We see how today the same thing is happening as at the dawn of Soviet rule, only with a greater kind of blasphemy, because they find time to mock at the graves of the Primates of the UOC. It is impossible to watch without tears the videos they distribute online, which they accompany with obscene laughter.
Truly, we can call this the abomination of desolation… in the holy place (Matt. 24:15).
—Metropolitan Mark (Arndt) of Berlin, who was born in Germany under the Nazis, told me that even Hitler did not go as far in his persecution of the Church as the current Ukrainian authorities. Do you have anything to say on this matter?
—Yes, Vladyka Mark is right. The Germans treated our Orthodox shrines with respect. I would also like to remind you that after the Lavra was closed in 1926, its property was plundered by the Renovationists2 and Communists. They didn’t spare either the graves or the bells…
The Germans, on the contrary, when they entered this or that town, opened the monasteries and churches, asking the priests or monastics to return there. This way, the Kiev Caves Lavra was reopened in 1941, along with the St. Vladimir’s Cathedral, which had been restored during the Nazi occupation of Kiev.
—What are the remaining options for the monks of the Lavra and its parishioners? To submit to the demands of the authorities and lose the holy monastery, or to remain inside and possibly become the martyrs?
—I think this decision rests solely with the brethren. We can’t push the brethren to the feat of martyrdom. Such a decision is made individually, and under the existing situation—at the counsel of the father confessor or mentor. Therefore, all we have left to do is to pray. There is the following passage from the Holy Fathers: “When a monk leaves the monastery, the grace remains in it, but when he is expelled, the grace of the Holy Spirit accompanies him.”

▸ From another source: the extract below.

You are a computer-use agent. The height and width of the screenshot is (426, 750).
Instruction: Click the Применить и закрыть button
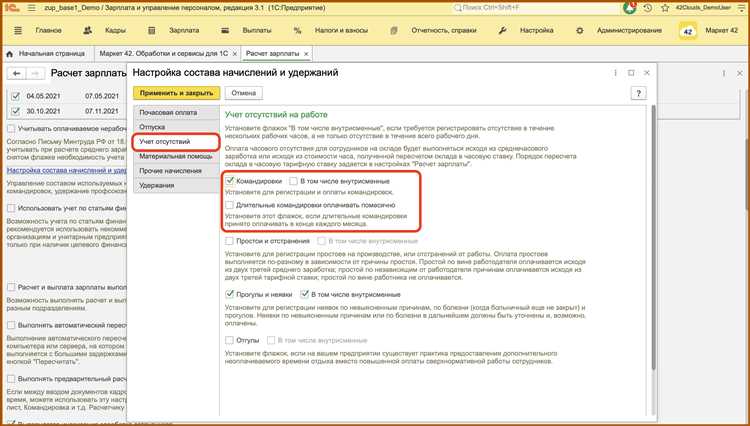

We can’t spur the brethren into martyrdom
—Many Orthodox believers fear that something terrifying will happen once the Lavra is taken over again. What do you think about it?
—Everything is really very serious. I don’t want to mislead people, because if you relax and assume that things will calm down, you may miss the time for repentance and intensified prayer. With the desecration of the holy places, the wrath of God may be poured out immediately; or the Lord, through the prayers and repentance of the people, can change wrath to mercy. This has also happened in history. But we must also remember well that the Lord never forsakes His children: For the Lord will not cast off his people (Ps. 93:14).
—How does your congregation in the United States feel about these events? Does the flock support you, knowing your personal connection with the Lavra, the Ukrainian Orthodox Church and Ukraine, in general?
—Yes, the flock supports me and prays for our holy monastery, the Kiev Caves Lavra, and other churches. We also pray for the suffering Ukrainian land and we help the UOC and the people in any way we can.
—You were named Theodosius in honor of the Saint Theodosius of the Caves, so it would be right to say that you have a double connection with the Lavra. Do you feel your heavenly patron’s support in today’s situation?
—Undoubtedly, yes. My patron saint is known as the founder of monasticism in the Holy Rus. Not only does he help me, a bearer of his name, but he also helps everyone who appeals to him with faith. I hope that he will also protect our Lavra, our city and all our holy relics: The LORD gives his people strength; the LORD blesses his people with peace (Psalm 28: 11).